__ABOUT THIS TASK__
What is needed is an exact copy of the lines from the one containing "Task: Open the date range picker field" through the last line of the records below, with no pictures.

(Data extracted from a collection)
*****

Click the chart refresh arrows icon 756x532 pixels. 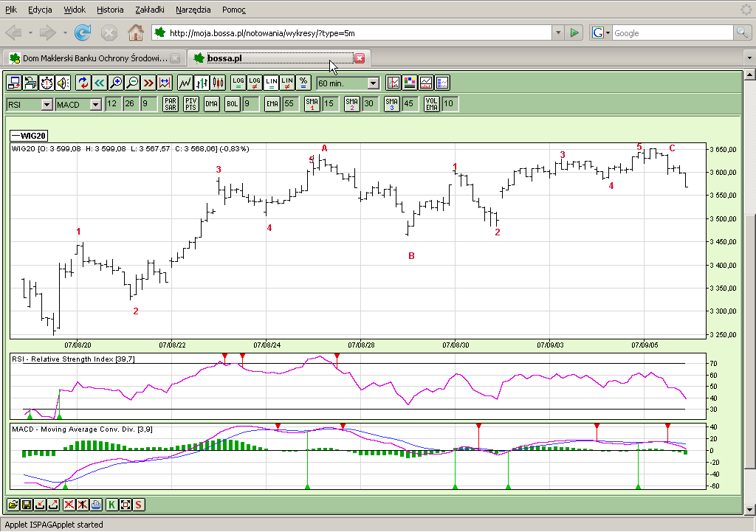(83, 83)
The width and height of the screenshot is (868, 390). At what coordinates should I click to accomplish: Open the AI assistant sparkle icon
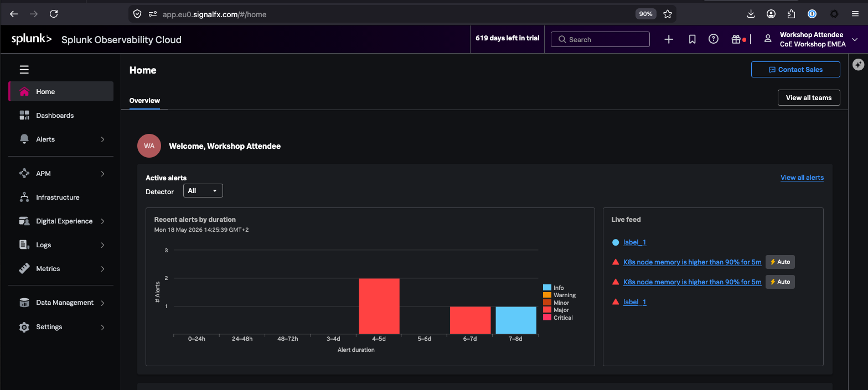(x=858, y=65)
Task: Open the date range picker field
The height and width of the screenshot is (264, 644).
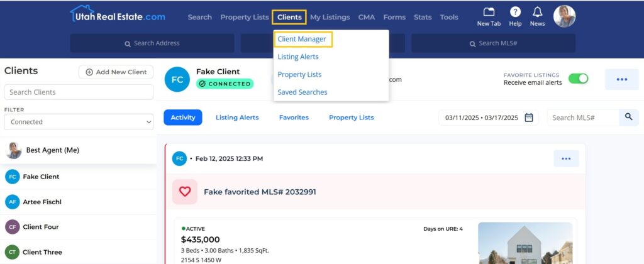Action: [x=482, y=118]
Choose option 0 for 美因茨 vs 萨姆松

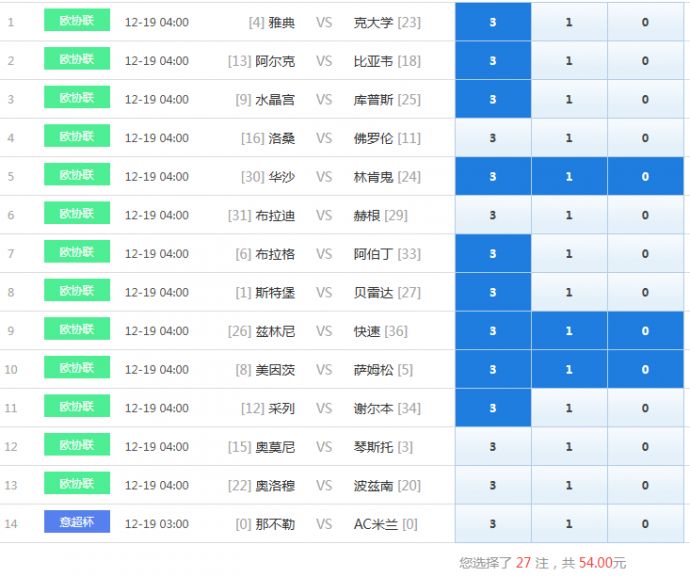click(645, 370)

*****

__RESPONSE AREA__
Task: Open the date range picker field
The height and width of the screenshot is (264, 644).
Action: [x=482, y=118]
Choose option 0 for 美因茨 vs 萨姆松

click(645, 370)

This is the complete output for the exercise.